DiningPhilosopher comments on On OpenAI’s Model Spec

DiningPhilosopher 26 May 2025 16:24 UTC
1 point
0
Rule: Don’t Provide Information Hazards
I would divide this into two rules. Both seem like good rules, but I would not conflate them. One is much more important to precisely follow than the other, and needs to be far more robust to workarounds.
1. Rule: Do not provide information enabling catastrophic risks or catastrophic harms, including CBRN risks.
2. Rule: Do not provide information enabling or encouraging self-harm.
Which of the two would you consider more important? My naive guess would be that you consider the “catastrophic risk” one more important, in which case I disagree:
1. Enabling catastrophic harms, including CBRN risks: this almost seems like a non-issue to me. Terrorism-type actors (which this rule seems to guard against) would not be impeded by an LLM refusing to tell them how to homebrew explosives or not wanting to brainstorm about how to poison the water supply. Regular search engines and human creativity work just fine for this, the challenge is and will remain much more in organization, logistics, getting people with the right expertise and ideological determination, all while remaining undetected. xkcd538 comes to mind.
2. Enabling or encouraging self-harm: in this case the LLM quickly becomes dangerous all by itself. Many people use LLMs as therapists or “AI companions”, and having LLMs go along with their train of thought in their darkest periods seems like a much more plausible (and large scale) risk. If they ask what they consider their only friend whether a certain method of suicide will be painful, the LLM should not respond with tips about painkillers or alternative methods of killing themselves.

**Required work:** According to the comment on OpenAI's Model Spec, what do many people use LLMs as? The data that comes next has no connection to the comment above.

(Stored items)
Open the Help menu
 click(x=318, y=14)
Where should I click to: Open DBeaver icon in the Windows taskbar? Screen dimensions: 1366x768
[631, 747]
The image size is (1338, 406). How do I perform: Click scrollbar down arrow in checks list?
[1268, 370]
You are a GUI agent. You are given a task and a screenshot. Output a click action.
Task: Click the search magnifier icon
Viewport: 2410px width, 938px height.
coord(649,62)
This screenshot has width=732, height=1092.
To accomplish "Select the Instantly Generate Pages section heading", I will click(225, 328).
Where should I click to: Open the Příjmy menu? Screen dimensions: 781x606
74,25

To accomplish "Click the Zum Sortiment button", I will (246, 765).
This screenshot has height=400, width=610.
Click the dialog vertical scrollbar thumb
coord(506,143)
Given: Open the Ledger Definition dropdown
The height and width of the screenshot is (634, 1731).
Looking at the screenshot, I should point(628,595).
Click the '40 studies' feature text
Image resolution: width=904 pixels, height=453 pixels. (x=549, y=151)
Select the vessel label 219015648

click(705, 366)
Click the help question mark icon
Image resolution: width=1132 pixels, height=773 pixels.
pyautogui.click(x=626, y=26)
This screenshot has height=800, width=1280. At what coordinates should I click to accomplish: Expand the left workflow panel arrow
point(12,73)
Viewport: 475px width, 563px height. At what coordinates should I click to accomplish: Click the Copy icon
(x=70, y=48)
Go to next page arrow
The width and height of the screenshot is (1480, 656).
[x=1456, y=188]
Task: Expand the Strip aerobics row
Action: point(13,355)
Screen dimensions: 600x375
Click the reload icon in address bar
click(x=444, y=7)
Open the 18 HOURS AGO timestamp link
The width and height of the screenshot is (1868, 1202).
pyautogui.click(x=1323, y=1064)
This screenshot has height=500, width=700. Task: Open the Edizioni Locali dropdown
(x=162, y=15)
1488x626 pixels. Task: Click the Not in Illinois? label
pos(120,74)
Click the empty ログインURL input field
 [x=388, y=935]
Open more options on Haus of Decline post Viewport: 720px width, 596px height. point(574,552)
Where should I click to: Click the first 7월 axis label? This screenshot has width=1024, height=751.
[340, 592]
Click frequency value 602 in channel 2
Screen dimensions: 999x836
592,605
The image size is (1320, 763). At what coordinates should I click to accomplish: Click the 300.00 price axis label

**Expected output:** Many people use LLMs as therapists or "AI companions."